- What is required -
Repeat the records exactly. Leave out the pictures.

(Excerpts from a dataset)
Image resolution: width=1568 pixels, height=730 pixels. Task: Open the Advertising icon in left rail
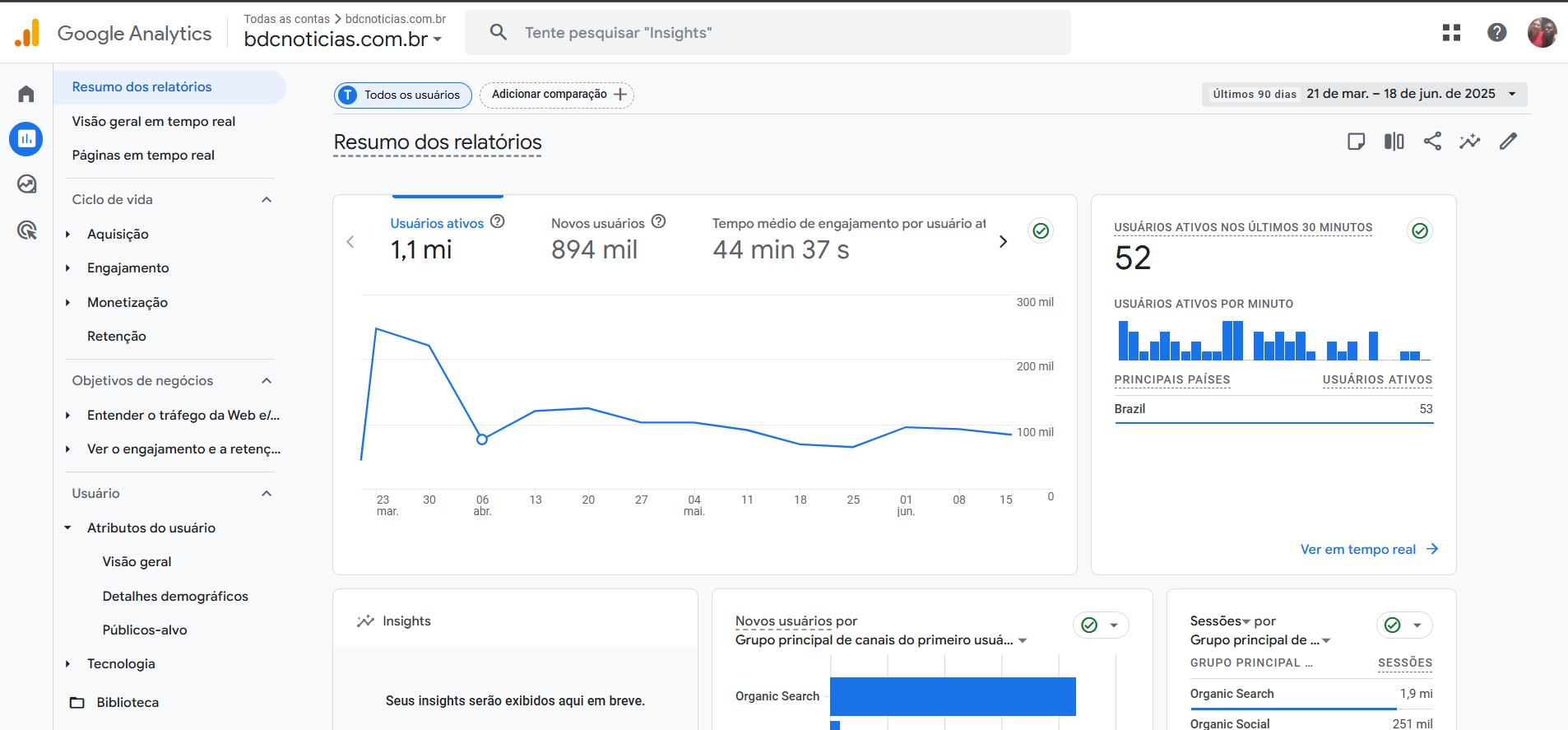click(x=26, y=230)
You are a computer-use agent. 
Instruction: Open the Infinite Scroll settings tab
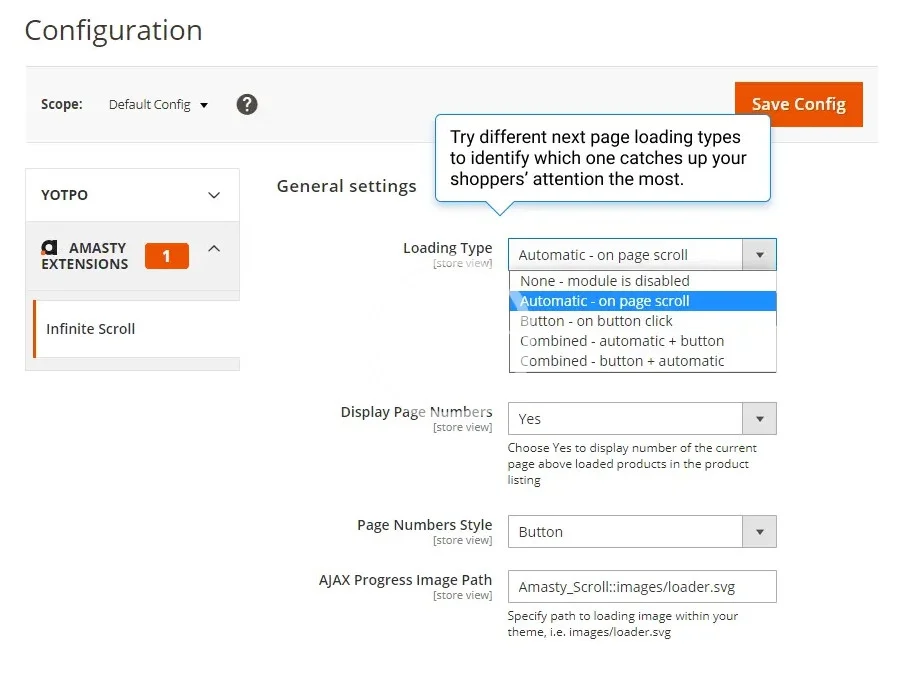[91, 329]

- Task result -
Image resolution: width=1568 pixels, height=730 pixels. Task: Open the Advertising icon in left rail
click(x=26, y=230)
You are a computer-use agent. 
Instruction: Open the Infinite Scroll settings tab
[91, 329]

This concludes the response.